1753-05-01, de George Keith, 10th Earl Marischal à Frederick II, king of Prussia.

Sire je tâcheray d'obéyir de mon mieux les ordres dont vous m'honorez.
J'ay déjà parlé à Me Denis, je luy ay demandé le [contrat] d'engagement, elle m'a dit qu'elle l'avoit donné à M. D'Argental, qu'elle le demanderoit à lui et me le donneroit.

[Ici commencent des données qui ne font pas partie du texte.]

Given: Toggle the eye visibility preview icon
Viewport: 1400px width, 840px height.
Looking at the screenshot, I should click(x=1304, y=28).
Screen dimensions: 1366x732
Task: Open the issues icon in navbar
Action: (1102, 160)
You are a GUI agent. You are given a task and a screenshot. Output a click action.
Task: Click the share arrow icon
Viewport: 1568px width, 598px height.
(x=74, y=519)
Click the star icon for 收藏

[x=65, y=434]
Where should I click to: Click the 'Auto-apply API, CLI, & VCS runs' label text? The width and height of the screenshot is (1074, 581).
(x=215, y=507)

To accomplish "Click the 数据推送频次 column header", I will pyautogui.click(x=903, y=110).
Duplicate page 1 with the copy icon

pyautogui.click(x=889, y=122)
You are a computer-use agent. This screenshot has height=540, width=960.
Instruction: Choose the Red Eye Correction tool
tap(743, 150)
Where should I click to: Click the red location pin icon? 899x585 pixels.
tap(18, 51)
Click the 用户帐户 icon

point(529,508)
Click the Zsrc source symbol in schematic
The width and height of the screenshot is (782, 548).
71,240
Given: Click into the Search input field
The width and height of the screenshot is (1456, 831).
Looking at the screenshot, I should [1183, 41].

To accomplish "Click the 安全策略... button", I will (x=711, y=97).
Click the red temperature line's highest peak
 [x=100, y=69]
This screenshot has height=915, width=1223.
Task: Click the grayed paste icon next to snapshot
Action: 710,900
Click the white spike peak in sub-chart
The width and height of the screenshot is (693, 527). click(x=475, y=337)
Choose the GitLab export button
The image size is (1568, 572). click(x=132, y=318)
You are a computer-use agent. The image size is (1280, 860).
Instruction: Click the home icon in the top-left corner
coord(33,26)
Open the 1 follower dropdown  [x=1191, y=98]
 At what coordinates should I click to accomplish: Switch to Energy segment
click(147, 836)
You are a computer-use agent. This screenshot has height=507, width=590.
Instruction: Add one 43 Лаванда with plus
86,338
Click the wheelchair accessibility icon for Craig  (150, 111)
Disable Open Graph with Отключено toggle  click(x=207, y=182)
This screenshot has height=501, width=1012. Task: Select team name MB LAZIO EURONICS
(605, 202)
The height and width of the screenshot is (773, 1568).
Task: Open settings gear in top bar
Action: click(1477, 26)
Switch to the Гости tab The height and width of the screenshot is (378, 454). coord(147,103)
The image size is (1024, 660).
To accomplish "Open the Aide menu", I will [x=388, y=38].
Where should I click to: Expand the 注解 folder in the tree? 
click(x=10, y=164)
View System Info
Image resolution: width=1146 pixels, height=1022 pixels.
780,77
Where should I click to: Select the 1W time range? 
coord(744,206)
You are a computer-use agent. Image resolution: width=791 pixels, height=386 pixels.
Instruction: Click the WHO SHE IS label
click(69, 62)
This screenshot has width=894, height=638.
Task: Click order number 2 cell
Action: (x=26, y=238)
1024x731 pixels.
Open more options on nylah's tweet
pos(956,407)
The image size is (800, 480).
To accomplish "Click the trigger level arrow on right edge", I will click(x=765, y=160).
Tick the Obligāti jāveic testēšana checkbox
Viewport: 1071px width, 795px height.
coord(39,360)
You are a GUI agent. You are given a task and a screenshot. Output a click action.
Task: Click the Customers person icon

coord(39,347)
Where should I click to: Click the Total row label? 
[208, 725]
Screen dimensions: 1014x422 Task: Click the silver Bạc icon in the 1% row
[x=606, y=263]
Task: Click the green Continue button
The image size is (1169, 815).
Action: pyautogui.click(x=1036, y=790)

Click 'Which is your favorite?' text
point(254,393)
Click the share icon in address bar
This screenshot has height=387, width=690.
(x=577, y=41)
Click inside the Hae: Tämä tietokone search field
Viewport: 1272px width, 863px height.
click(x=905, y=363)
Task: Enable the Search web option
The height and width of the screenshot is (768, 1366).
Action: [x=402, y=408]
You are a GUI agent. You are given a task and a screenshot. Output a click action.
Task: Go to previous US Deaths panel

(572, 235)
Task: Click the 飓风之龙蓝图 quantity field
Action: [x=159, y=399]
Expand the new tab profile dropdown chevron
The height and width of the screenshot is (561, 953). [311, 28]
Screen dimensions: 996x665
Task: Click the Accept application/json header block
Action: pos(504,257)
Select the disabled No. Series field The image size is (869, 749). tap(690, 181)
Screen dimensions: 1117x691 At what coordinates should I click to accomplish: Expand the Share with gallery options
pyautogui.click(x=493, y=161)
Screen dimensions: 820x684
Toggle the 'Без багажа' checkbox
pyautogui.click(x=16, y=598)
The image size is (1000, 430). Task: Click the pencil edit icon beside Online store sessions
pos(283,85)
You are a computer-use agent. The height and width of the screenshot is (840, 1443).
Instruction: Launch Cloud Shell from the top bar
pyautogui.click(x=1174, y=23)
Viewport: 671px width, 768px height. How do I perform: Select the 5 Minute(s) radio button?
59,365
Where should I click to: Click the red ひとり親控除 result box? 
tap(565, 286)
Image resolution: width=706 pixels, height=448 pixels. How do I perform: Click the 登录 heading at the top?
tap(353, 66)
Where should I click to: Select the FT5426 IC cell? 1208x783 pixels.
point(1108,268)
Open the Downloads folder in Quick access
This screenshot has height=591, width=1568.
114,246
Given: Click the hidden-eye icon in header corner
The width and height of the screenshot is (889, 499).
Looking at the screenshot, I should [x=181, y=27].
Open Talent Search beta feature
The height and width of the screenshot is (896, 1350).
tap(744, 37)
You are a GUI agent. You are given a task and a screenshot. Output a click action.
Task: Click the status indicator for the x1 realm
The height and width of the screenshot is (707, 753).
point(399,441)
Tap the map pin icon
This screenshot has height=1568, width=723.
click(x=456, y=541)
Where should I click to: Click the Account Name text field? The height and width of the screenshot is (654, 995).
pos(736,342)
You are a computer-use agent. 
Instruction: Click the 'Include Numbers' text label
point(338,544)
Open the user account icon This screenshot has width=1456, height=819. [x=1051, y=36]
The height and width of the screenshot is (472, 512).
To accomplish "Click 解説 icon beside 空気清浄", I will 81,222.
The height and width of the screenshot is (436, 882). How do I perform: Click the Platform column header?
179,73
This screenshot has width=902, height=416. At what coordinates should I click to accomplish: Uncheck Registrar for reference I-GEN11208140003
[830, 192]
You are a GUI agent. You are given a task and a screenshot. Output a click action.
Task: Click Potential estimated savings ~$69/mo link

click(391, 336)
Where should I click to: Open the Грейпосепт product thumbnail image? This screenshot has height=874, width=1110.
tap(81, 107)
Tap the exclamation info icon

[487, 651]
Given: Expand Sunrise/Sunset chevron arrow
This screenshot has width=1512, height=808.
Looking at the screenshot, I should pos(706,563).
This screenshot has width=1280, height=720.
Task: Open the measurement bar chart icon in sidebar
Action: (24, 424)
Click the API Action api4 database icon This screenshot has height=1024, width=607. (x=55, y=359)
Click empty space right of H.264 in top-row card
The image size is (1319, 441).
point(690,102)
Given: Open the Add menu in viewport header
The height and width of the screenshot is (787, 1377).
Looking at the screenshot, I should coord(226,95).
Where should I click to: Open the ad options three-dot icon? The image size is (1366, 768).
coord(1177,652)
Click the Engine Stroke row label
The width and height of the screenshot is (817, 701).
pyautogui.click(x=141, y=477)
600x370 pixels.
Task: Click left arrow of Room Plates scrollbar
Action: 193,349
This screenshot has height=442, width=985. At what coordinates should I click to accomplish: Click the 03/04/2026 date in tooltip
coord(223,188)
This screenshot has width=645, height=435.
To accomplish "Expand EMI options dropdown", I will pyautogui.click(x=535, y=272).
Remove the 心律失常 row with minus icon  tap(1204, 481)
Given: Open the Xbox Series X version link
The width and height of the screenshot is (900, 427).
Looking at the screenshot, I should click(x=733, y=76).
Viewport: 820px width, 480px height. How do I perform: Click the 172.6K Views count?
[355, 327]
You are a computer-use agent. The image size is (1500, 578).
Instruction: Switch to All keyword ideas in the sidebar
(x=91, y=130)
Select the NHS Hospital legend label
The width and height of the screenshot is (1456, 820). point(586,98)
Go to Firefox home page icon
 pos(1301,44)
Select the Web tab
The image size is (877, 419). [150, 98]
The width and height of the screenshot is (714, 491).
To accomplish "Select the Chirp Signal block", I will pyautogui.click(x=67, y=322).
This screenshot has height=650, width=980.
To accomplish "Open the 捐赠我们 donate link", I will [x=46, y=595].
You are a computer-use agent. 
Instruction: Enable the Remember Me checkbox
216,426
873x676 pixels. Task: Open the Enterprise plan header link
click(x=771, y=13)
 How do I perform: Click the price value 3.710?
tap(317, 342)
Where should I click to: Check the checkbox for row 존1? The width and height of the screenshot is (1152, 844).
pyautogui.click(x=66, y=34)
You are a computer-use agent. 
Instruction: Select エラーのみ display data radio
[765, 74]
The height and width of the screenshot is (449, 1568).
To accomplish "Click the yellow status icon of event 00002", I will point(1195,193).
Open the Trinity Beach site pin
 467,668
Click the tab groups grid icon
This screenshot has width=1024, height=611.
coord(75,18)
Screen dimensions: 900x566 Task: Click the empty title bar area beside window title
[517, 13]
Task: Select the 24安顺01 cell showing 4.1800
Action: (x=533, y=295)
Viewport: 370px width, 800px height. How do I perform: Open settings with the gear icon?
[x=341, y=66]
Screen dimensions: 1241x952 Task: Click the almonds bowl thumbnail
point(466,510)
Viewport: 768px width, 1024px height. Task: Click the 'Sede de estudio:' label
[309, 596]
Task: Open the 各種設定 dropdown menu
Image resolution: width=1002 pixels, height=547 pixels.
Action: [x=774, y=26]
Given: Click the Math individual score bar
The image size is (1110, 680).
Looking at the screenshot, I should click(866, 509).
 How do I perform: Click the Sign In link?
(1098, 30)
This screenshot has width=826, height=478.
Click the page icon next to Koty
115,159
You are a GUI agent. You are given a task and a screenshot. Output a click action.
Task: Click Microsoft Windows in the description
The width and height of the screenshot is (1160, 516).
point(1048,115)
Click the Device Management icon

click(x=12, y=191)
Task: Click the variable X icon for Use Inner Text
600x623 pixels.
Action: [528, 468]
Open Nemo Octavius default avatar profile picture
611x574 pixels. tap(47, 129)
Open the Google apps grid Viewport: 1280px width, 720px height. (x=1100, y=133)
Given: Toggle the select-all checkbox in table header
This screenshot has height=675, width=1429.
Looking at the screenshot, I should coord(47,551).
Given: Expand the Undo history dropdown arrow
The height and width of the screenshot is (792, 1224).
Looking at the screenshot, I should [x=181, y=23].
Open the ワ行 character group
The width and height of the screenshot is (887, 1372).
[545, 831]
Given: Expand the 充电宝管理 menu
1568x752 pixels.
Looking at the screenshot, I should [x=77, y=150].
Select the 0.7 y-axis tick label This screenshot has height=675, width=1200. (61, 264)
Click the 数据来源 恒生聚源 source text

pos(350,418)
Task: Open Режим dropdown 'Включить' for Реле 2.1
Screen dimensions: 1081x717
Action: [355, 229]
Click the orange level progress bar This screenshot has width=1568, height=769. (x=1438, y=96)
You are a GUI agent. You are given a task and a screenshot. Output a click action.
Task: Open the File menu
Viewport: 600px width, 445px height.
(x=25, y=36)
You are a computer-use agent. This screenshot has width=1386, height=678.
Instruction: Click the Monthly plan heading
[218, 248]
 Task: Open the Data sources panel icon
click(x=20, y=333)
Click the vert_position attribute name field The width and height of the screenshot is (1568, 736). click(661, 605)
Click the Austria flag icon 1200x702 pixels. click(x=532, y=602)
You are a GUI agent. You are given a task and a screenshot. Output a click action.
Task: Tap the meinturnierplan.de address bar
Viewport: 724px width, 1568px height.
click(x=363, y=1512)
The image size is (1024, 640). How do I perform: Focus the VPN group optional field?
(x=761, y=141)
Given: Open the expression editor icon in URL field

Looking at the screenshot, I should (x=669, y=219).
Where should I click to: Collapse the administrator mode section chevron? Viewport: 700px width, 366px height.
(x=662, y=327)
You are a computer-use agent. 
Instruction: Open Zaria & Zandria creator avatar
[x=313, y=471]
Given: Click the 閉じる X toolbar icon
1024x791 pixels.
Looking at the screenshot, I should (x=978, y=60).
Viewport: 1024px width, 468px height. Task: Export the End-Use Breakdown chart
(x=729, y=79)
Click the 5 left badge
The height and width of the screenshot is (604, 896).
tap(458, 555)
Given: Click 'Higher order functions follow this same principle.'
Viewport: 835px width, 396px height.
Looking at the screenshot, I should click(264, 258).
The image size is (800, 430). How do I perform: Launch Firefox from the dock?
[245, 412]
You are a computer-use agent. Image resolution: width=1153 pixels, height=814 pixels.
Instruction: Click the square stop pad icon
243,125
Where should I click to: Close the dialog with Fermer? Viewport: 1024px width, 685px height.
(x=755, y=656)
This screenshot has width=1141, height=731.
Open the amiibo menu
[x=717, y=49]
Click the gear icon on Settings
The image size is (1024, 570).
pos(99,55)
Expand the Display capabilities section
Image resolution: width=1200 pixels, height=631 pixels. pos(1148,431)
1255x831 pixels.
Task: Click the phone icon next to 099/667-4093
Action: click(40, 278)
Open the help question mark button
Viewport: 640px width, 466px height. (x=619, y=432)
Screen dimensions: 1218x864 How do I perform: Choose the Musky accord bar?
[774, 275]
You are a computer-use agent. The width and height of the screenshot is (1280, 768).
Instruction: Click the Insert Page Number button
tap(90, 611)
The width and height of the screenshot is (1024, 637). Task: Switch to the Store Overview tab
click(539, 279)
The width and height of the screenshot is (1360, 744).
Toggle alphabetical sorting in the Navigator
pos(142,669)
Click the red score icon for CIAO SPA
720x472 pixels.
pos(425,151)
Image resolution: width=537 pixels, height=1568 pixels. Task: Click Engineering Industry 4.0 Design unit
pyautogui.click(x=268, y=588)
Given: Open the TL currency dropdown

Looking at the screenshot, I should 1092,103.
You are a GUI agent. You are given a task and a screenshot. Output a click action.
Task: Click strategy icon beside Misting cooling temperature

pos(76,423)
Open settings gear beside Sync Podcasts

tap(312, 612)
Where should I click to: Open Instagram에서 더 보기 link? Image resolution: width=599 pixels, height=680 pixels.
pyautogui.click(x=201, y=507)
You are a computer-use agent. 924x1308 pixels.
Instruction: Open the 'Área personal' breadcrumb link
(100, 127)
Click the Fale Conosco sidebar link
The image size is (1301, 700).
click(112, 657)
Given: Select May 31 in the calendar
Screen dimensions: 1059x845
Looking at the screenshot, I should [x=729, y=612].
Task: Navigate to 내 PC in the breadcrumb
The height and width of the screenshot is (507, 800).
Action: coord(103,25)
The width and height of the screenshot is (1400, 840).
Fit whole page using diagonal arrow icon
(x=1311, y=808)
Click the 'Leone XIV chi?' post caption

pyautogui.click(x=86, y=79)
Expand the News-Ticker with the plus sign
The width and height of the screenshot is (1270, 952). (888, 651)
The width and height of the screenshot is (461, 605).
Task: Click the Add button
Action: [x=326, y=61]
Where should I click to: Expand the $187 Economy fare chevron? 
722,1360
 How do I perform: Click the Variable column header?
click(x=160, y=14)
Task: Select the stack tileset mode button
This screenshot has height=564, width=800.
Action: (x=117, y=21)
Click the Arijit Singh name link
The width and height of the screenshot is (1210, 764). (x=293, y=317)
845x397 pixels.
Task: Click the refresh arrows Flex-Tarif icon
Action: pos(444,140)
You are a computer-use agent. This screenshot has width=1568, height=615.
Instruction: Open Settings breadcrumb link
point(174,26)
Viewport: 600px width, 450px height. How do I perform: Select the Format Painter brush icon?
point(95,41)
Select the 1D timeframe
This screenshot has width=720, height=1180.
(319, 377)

Elle a parlé si honêtement et si respectueusement envers V. M. et convient franchement que son oncle est un fol, que je ne puis pas douter un moment qu'elle ne soit de bone foye, et qu'elle ne vous rendra l'engagement. Je lui ay mis devant les yeux le tort que M. de Voltaire se feroit s'il manquoit du respect vers V. M., combien ses nombreux ennemis en profiteroit pour le dénigrer, et j'ay cru qu'il seroit bon d'user, mais de loin, d'un autre argument pour son oncle et pour elle par l'amitié qu'elle a pour lui, que les Rois ont les bras longs. J'ay tempéré cette menace par le caractère de V. M. qui n'avez jamais rien fait de vindicatif, ce qui est vray; mais que son oncle étant étourdi et colère comme un dindon s'il lâchoit des libelles contre V. M. vous pourriez aussi vous mettre en colère, et que quatre grenadiers Prussiens suffiroient pour enlever son oncle nonobstant tout privilège de la foire; je lui ay fait peur, je l'ay adouci tour à tour (car je lui parlois comme ami, et je le suis de la Denis), je lui ay dit, que si son oncle au lieu de vous manquer du respect en montroit comme il vous étoit dû, faisoit voir à toute la terre qu'il regrettoit de vous avoir déplu, vous vous adouceriez peu à peu. Je suis sure que Me Denis ne négligera rien pour contenir son oncle dans le devoir; et il me semble que ce seroit le mieux s'il fut possible. Je pense faire sentir à d'Argenson et à ami de Voltaire qu'il est de l'intérest de Voltaire de se conduire avec prudence, ou au moins que la crainte supleà cette qualité qui lui manque, pour prévenir ses satires et calomnies, sur v. m. ou sur le pays. La Beaumele est à la Bastille mais les méchancetés qu'il a écrit contre v. m. sont entre les mains des gens. Pour ce qu'il pourroit écrire contre M. de Maupertuis cela n'est que querelle d'auteur, et le publique s'en divertira d'autant plus que M. de Maupertuis a quasi autant d'ennemis à Paris qu'a Voltaire.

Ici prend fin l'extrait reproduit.